* _Activity list_
A. In the supplied text, turn the paragraph beginning "Author contributions:" into a short list that keeps who did what.
B. Using the supplied text, explain in one to three sentences why intrahepatic cholestasis of pregnancy (ICP) is a drain on the medical system.
C. Quote the stretch of the supplied text from "Supported by the" through "nothing to disclose.".

* _Supplied text_

-- -- --

Author contributions: Zou MZ and Kong WC contributed equally to the work; Zou MZ, Kong WC, Yu ZX, and Chen X performed the experiments, collected data, and analyzed the data; Xing MT, Zhang LY, and Wang XZ contributed to the guidance of experiments and the final manuscript; Wang XZ and Xing MT designed the study; Wang XZ, Xing MT, Zou MZ and Cai H wrote the manuscript; All the authors have reviewed and approved the final version of the manuscript.

Supported by the National Natural Science Foundation of China, No. 82073948 and 81703626; and National Innovation and Entrepreneurship Training Program for Undergraduate, No. 202210316040Z.

Institutional animal care and use committee statement: All animal experiments involved in this study were performed under the Ethical Committee of China Pharmaceutical University and the Laboratory Animal Management Committee of Jiangsu Province guidelines (Approval No.: 2021-10-003).

Conflict-of-interest statement: All authors have nothing to disclose.

Data sharing statement: No additional data are available.

ARRIVE guidelines statement: The authors have read the ARRIVE guidelines, and the manuscript was prepared and revised according to the ARRIVE guidelines.

Open-Access: This article is an open-access article that was selected by an in-house editor and fully peer-reviewed by external reviewers. It is distributed in accordance with the Creative Commons Attribution NonCommercial (CC BY-NC 4.0) license, which permits others to distribute, remix, adapt, build upon this work non-commercially, and license their derivative works on different terms, provided the original work is properly cited and the use is non-commercial. See: https://creativecommons.org/Licenses/by-nc/4.0/

Corresponding author: Xin-Zhi Wang, PhD, Associate Research Scientist, New Drug Screening Center, China Pharmaceutical University, No. 24 Tongjiaxiang, Nanjing 210009, Jiangsu Province, China. wangxz@cpu.edu.cn

Received: October 26, 2021
Peer-review started: October 26, 2021
First decision: April 16, 2022
Revised: April 25, 2022
Accepted: May 22, 2022
Article in press: May 22, 2022
Published online: July 14, 2022
Processing time: 260 Days and 4.9 Hours

Abstract

BACKGROUND

As the main component of oral contraceptives (OCs), ethinylestradiol (EE) has been widely applied as a model drug to induce murine intrahepatic cholestasis. The clinical counterpart of EE-induced cholestasis includes women who are taking OCs, sex hormone replacement therapy, and susceptible pregnant women. Taking intrahepatic cholestasis of pregnancy (ICP) as an example, ICP consumes the medical system due to its high-risk fetal burden and the impotency of ursodeoxycholic acid in reducing adverse perinatal outcomes.

-- -- --

* _Dataset excerpt_
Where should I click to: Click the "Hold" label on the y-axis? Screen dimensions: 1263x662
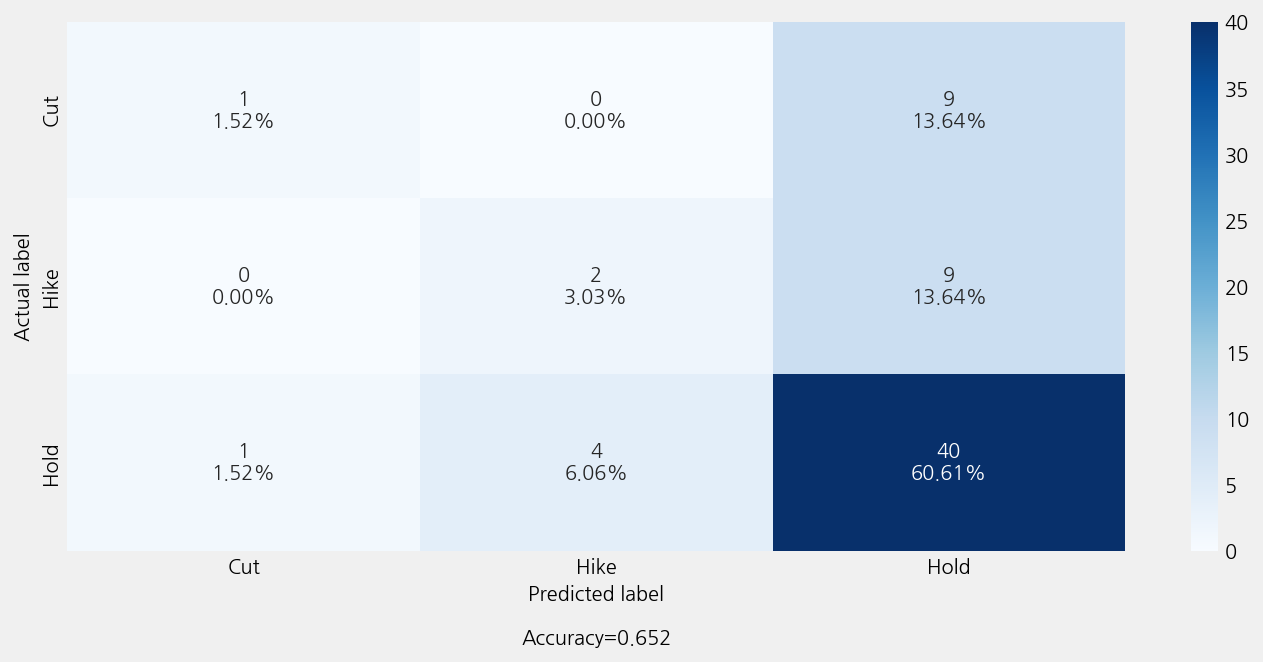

-- -- --

* _Per-task outputs_
A.
- Zou MZ and Kong WC contributed equally.
- Zou MZ, Kong WC, Yu ZX, and Chen X did the experiments and collected and analyzed the data.
- Xing MT, Zhang LY, and Wang XZ guided the experiments and the final manuscript.
- Wang XZ and Xing MT designed the study.
- Wang XZ, Xing MT, Zou MZ, and Cai H wrote the manuscript.
- All authors reviewed and approved the final version.

B. ICP is a drain on the medical system because of its high-risk fetal burden. Another reason is that ursodeoxycholic acid does not work well at reducing adverse perinatal outcomes.

C.
Supported by the National Natural Science Foundation of China, No. 82073948 and 81703626; and National Innovation and Entrepreneurship Training Program for Undergraduate, No. 202210316040Z.

Institutional animal care and use committee statement: All animal experiments involved in this study were performed under the Ethical Committee of China Pharmaceutical University and the Laboratory Animal Management Committee of Jiangsu Province guidelines (Approval No.: 2021-10-003).

Conflict-of-interest statement: All authors have nothing to disclose.